Ano eleitoral também é período de espertezas.
No debate sobre o fim da escala 6x1, há quem tente se aproveitar de um viés cultural já instalado. Isso mesmo: é um debate cultural.
Associam trabalho a sofrimento, exploração e perda de liberdade.
Fala-se mais sobre direitos do que sobre deveres.
Ora, o trabalho é a maior referência de pai para filho. No Brasil, isso está acabando.
Não é à toa que, historicamente, entre diferentes línguas, muitos sobrenomes identificam profissões e de orgulho por dominarem conhecimentos úteis:
Ferreira: ferreiro (Português);
Scherer: tosquiador (Alemão);
Montero: caçador (Espanhol);
Berger: pastor (Francês);
Sartori: alfaiate (Italiano),
Chmiel: cervejeiro (Polonês), entre outros.
Trabalho é isso mesmo: instrumento de construção pessoal, dignidade e progresso. No entanto, os modismos brasileiros o tratam como um fardo. O descanso necessário, como um livramento.

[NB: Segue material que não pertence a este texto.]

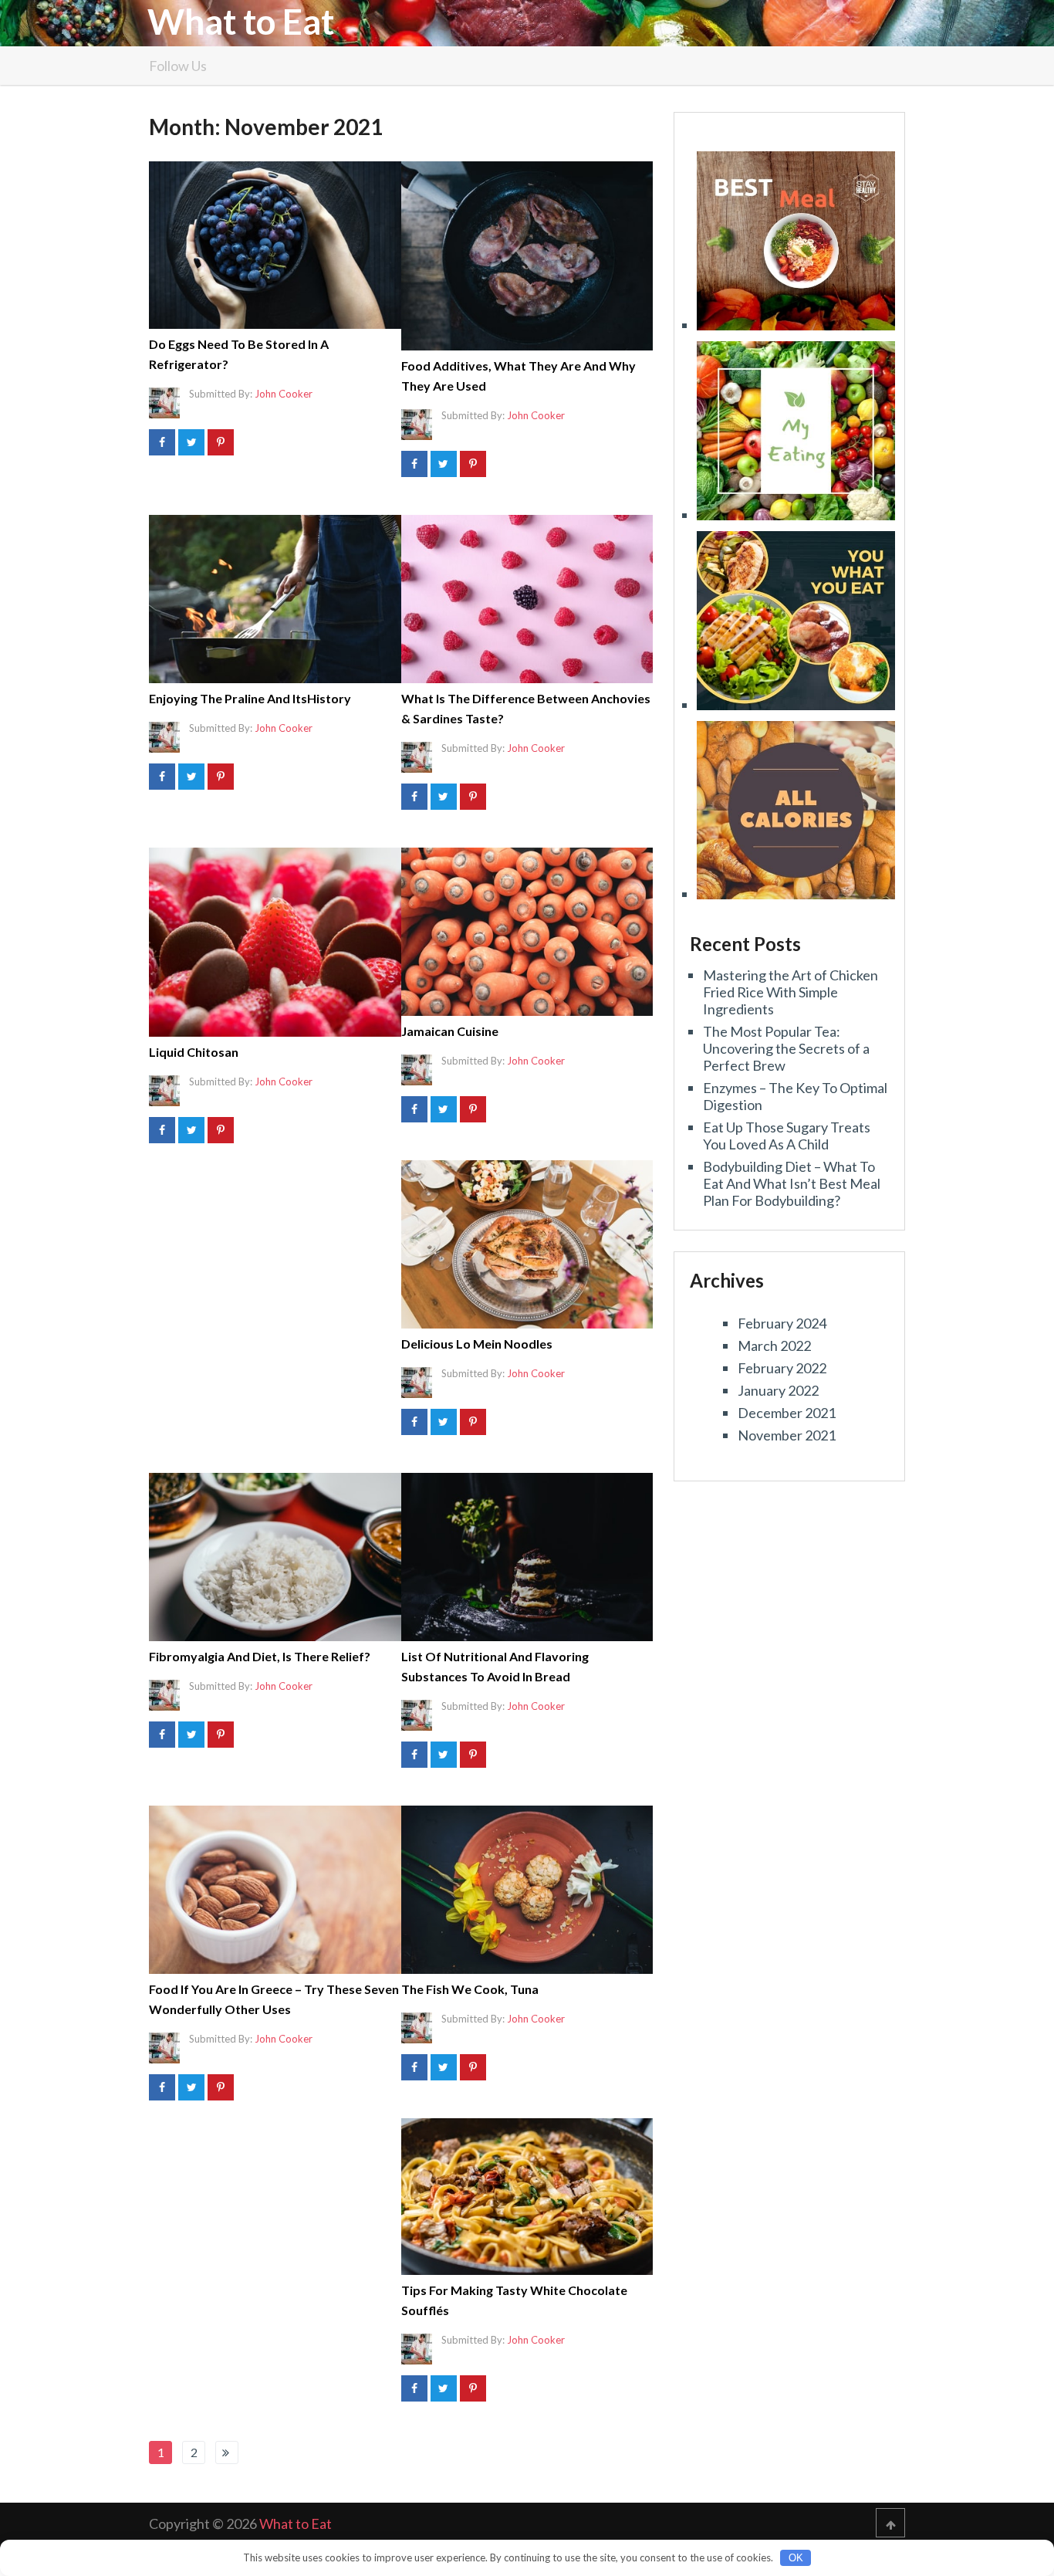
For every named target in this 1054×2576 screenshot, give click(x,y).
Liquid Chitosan (193, 1051)
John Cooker (283, 394)
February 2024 (782, 1323)
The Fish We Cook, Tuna (470, 1989)
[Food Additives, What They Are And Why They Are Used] (527, 255)
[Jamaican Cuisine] (527, 932)
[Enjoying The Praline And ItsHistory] (275, 599)
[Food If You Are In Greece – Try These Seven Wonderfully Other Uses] (275, 1890)
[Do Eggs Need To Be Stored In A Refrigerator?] (275, 245)
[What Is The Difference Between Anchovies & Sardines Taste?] (527, 599)
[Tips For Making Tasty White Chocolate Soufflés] (527, 2196)
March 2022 (774, 1345)
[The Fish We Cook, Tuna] (527, 1890)
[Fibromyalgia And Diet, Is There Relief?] (275, 1557)
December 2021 (787, 1412)
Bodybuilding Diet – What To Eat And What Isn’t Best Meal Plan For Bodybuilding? (791, 1183)
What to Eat (240, 21)
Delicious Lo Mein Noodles (476, 1343)
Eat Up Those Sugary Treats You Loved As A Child (786, 1136)
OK (796, 2558)
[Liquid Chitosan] (275, 942)
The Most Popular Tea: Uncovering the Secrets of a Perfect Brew (786, 1048)
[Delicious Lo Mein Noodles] (527, 1244)
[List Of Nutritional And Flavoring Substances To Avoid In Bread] (527, 1557)
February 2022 (782, 1367)
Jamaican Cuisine (449, 1031)
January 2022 (778, 1390)
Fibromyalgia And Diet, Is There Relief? (259, 1656)
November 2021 (787, 1435)
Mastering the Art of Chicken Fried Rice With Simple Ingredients (790, 991)
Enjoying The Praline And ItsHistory (250, 698)
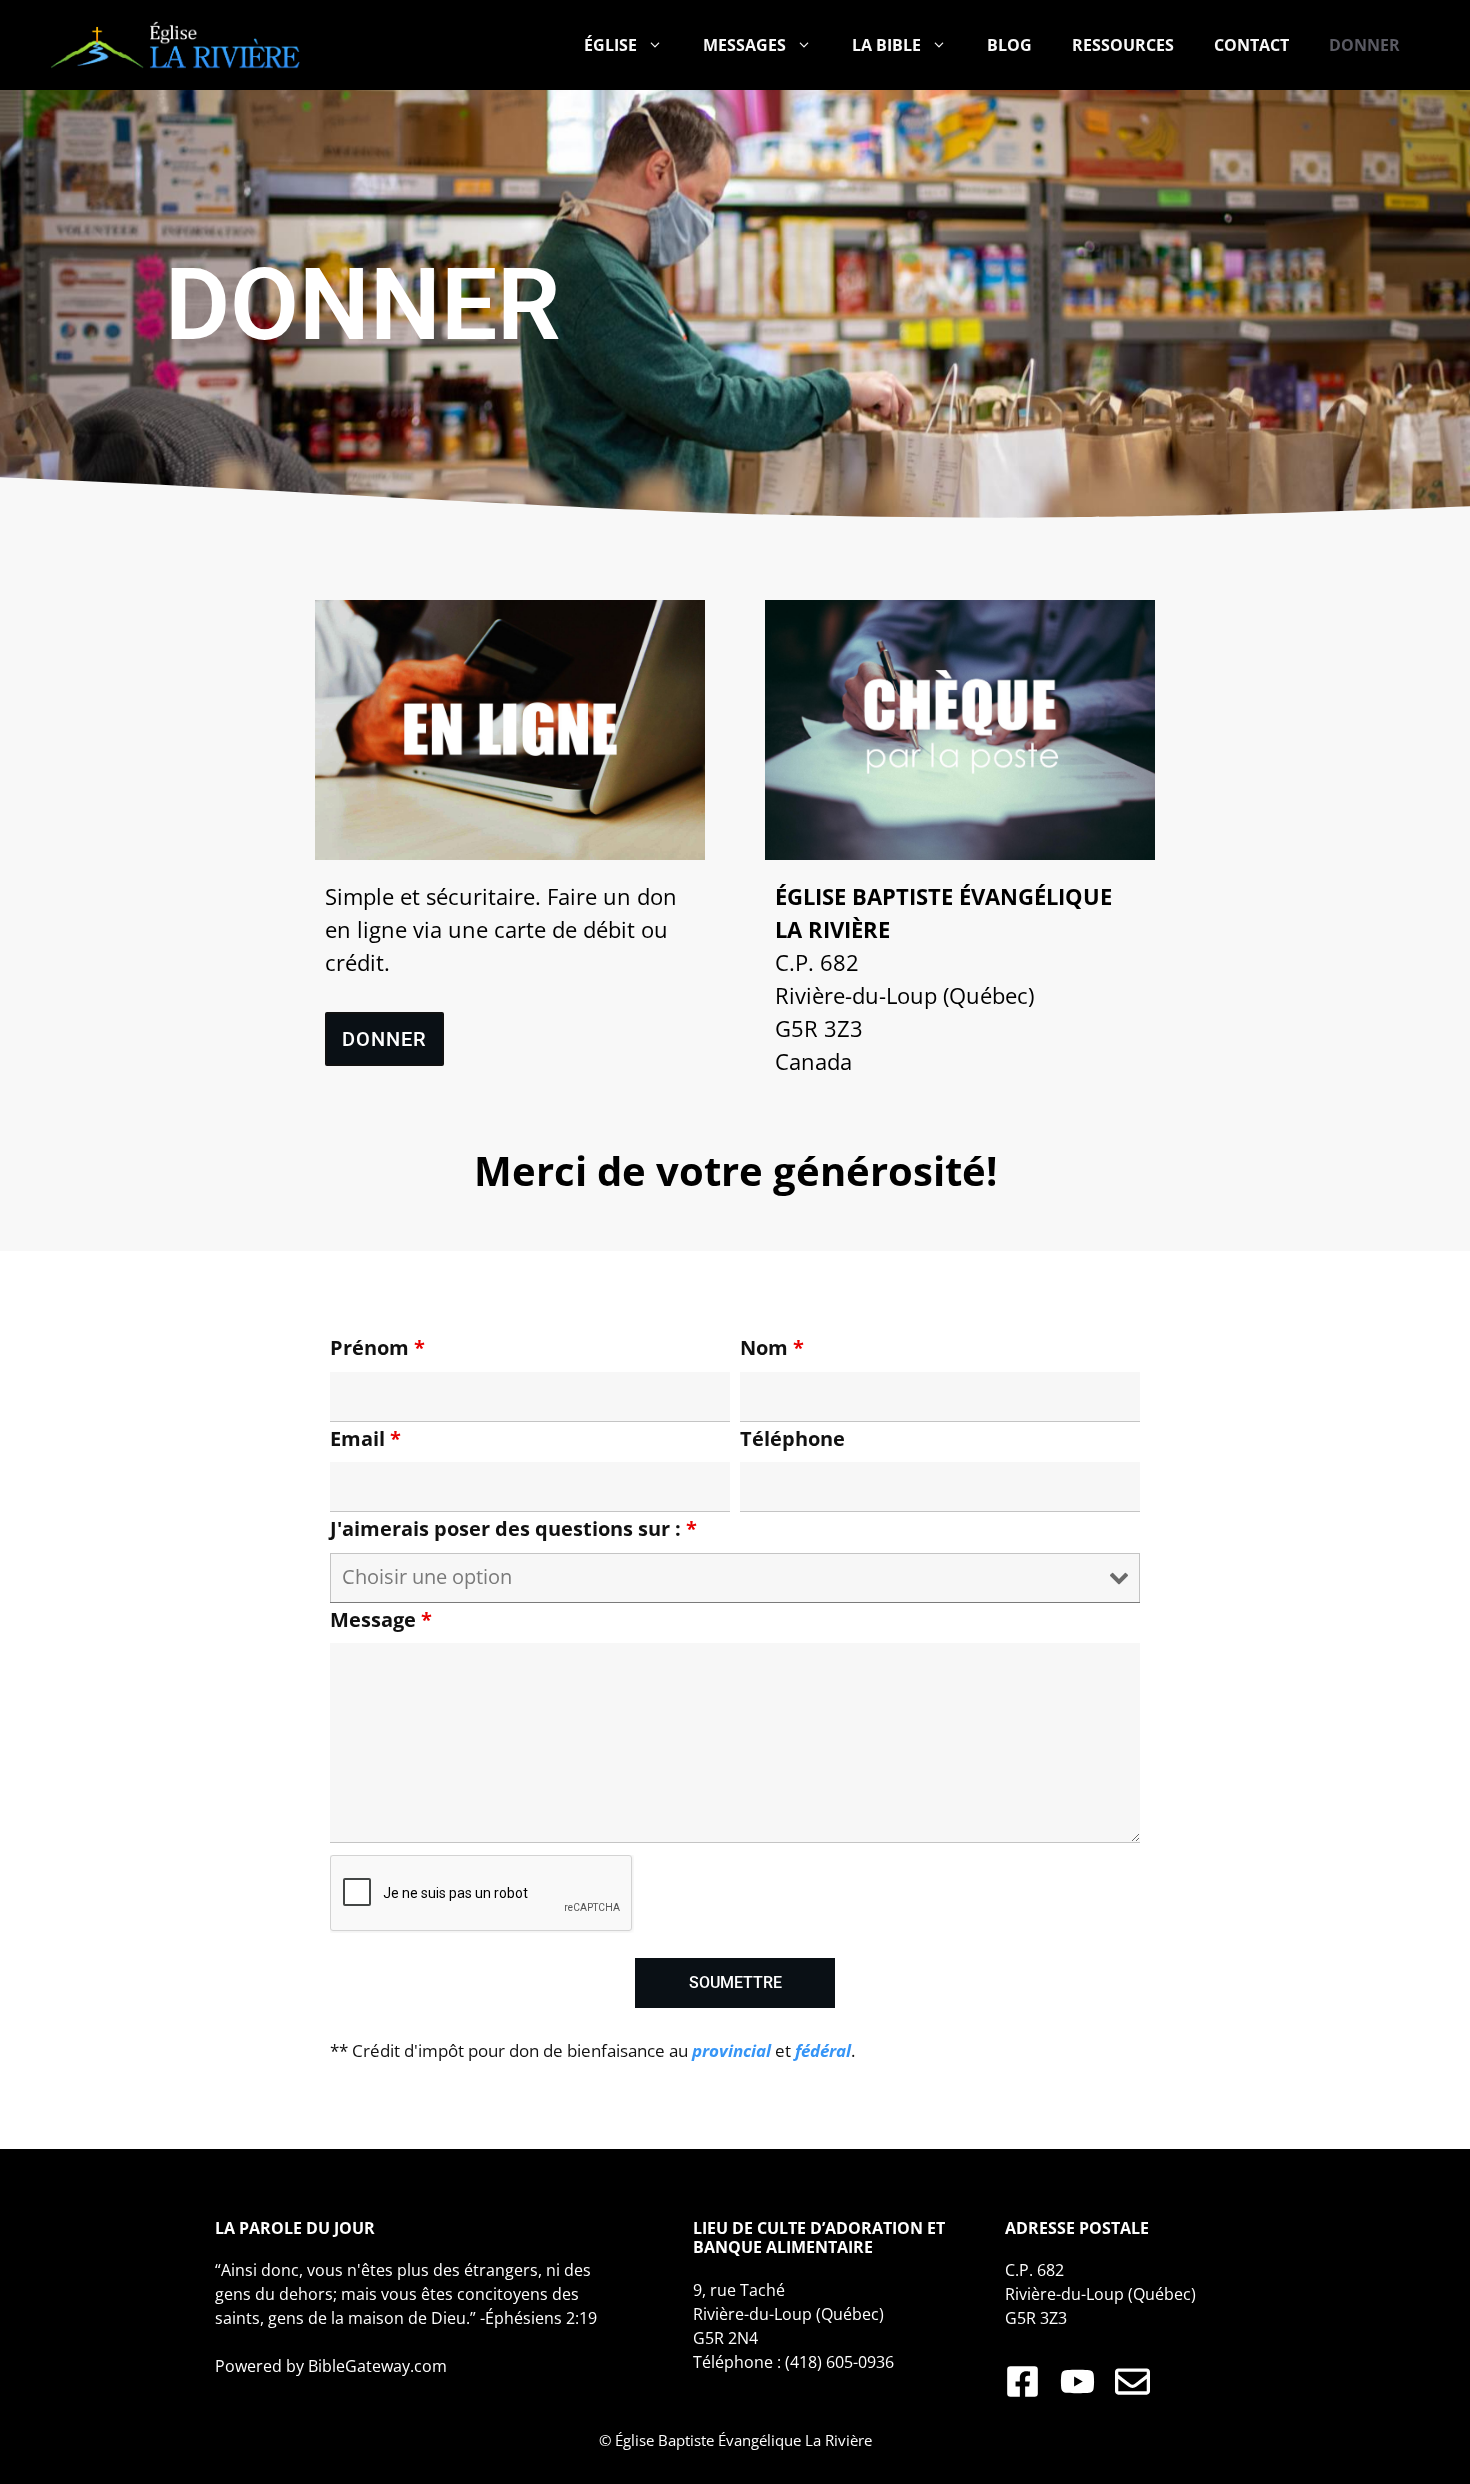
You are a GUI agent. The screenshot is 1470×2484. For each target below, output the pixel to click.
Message (381, 1619)
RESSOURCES (1123, 45)
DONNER (1364, 45)
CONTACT (1251, 45)
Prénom (377, 1347)
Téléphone (792, 1438)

Será se os brasileirinhos do amanhã terão orgulhos de seus pais?
Os números não mentem: A produtividade do trabalhador brasileiro é inferior a 30% da registrada nos países mais desenvolvidos, onde se trabalha melhor, não menos.
O problema se agrava quando alcança a base: a educação. Um processo de formação enfraquecido, que tende a gerar profissionais com questionável capacidade técnica nas mais diferentes áreas. Isso afeta a vida real: projetos mal dimensionados, serviços mal prestados, decisões mal fundamentadas. Perigo real, sem previsão de reparo.
Esse desalinhamento também se reflete no mercado. Empresas relatam dificuldade crescente para contratar e encontrar mão de obra qualificada e comprometida com entrega. Dão mais atenção ao relógio do que à qualidade do que se produz. Não vêm a hora de cair fora.
Aí vem o governo com a proposta de reduzir jornadas. Como fazer isso sem impacto econômico?
Claro, a conta chega ao empregador. Metas a cumprir, prazos a atender, clientes a satisfazer. Tudo isso sob alta carga tributária, com regras que mudam a toda hora e geram insegurança. Entre as consequências, aumento do trabalho informal, que no Brasil já atinge 40%.
O viés cultural é sorrateiro, invisível como a música, mas evidente como o som. São ideias infiltradas no imaginário coletivo, naturalizando recompensas sem esforço proporcional. Toda mensagem aponta uma direção e, consciente ou não, ajuda a moldar comportamentos, expectativas e escolhas. Artistas, imprensa e formadores de opinião têm responsabilidade nesse processo.
Expressões como “sextou” passaram a simbolizar algo maior: a celebração do fim do compromisso e a desconexão com responsabilidades. “Farra, pinga e foguete”. Ideia de liberdade associada ao descompromisso. Aqui as bolsas não cotam valores. Ao contrário.
Apesar desse vento forte que sopra da esquerda, Santa Catarina mantém forte cultura de trabalho e se consolida no mercado com diversificação econômica e alto nível de empregabilidade. Entre 2025 e 2026, liderou a geração de empregos formais, com dezenas de milhares de novas vagas já no início do ano, e manteve uma das menores taxas de desemprego do país, próxima do pleno emprego (em torno de 2% a 3%). O estado apresenta forte presença industrial, participação acima da média nacional, renda mais elevada e capacidade de atrair trabalhadores de outras regiões.
Um estado forte. Modelo para o Brasil.
Imagine quando mudar a direção do vento!